A ratio is a comparison of two quantities by division. It can be written as a fraction (3/4), with a colon (3:4), or in words ("3 to 4"). Ratios describe part-to-part or part-to-whole relationships and can be simplified just like fractions. Unlike fractions, ratios can compare things measured in different units (miles to hours) or things of the same type (boys to girls). Ratios are the foundation for proportional reasoning, which is one of the most widely applied mathematical skills in science, cooking, finance, and everyday life.
Use concrete, tangible contexts: recipes (2 cups flour to 1 cup sugar), classroom demographics, sports statistics. Have students write ratios in all three forms. Practice simplifying ratios by finding the GCF, connecting to fraction simplification skills. Distinguish between part-to-part and part-to-whole ratios with explicit examples.
A ratio is a way of comparing two quantities by asking "how many of the first for every one (or some fixed amount) of the second?" When you have 2 cups of lemon juice and 5 cups of water in a lemonade recipe, the ratio 2:5 encodes the relationship between them. It tells you that no matter how much lemonade you make, you must keep that 2-to-5 balance — 4 cups lemon juice needs 10 cups water, 6 needs 15, and so on. This scalability is what makes ratios so powerful.
Ratios can be written in three equivalent forms: as a fraction (2/5), with a colon (2:5), or in words ("2 to 5"). Depending on context, one form may be clearer than the others. In a recipe, "2 to 5" is natural. In math problems, fractions are often easiest to compute with, because you already know how to multiply and simplify fractions. Since ratios behave exactly like fractions, all your fraction skills — finding equivalent forms, simplifying with the GCF, multiplying — transfer directly.
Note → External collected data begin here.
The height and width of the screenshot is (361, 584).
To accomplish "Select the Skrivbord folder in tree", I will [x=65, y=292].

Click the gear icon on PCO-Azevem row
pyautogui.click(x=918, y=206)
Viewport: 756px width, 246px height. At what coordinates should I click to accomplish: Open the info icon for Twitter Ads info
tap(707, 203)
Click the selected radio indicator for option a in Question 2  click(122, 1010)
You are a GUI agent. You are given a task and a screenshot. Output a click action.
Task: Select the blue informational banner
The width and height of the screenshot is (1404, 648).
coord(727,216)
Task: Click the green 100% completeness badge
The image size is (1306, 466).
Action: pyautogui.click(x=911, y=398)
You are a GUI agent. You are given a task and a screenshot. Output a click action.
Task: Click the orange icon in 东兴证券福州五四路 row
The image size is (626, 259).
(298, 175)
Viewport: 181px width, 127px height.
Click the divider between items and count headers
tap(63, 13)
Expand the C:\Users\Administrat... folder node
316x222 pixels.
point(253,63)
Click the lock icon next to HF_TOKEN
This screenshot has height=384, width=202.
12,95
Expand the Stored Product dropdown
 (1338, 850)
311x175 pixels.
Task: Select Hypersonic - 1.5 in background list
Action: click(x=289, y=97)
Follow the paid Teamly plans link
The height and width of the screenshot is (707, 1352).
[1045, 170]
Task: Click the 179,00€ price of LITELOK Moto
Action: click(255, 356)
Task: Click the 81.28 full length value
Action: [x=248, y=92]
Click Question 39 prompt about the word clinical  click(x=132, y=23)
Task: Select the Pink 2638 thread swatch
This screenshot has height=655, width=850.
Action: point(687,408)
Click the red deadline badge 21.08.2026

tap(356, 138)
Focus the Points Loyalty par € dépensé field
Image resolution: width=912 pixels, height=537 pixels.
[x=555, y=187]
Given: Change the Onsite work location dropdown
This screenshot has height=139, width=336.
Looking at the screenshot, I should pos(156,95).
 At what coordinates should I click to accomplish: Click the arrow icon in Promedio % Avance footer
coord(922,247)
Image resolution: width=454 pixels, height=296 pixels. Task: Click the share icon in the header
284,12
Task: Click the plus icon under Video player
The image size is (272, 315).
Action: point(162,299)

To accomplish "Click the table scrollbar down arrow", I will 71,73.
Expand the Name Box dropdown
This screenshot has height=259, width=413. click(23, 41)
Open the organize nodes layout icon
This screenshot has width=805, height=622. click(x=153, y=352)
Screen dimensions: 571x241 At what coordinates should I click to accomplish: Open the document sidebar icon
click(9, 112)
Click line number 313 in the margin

One of the most common mistakes is confusing part-to-part ratios with part-to-whole ratios. If a class has 12 boys and 8 girls, there are two ratios you could state: boys to girls is 12:8 = 3:2 (part-to-part), and boys to all students is 12:20 = 3:5 (part-to-whole). Both are correct ratios; they just answer different questions. Always ask yourself: "am I comparing a part to another part, or a part to the whole?" Getting this wrong is the single most common ratio error.
Order is also essential. The ratio "boys to girls" (3:2) is not the same as "girls to boys" (2:3). This seems obvious, but under time pressure it's easy to accidentally write the terms in reverse. A useful habit is to write the ratio in the same order the words appear in the question before computing anything.
Ratios are the foundation of proportional reasoning, which you will use constantly in the next few years: unit rates (miles per hour), scale factors (maps), probability (1 out of 6 outcomes), and percentages (47 out of 100). Every time you encounter a "for every" or "out of" relationship, you are dealing with a ratio.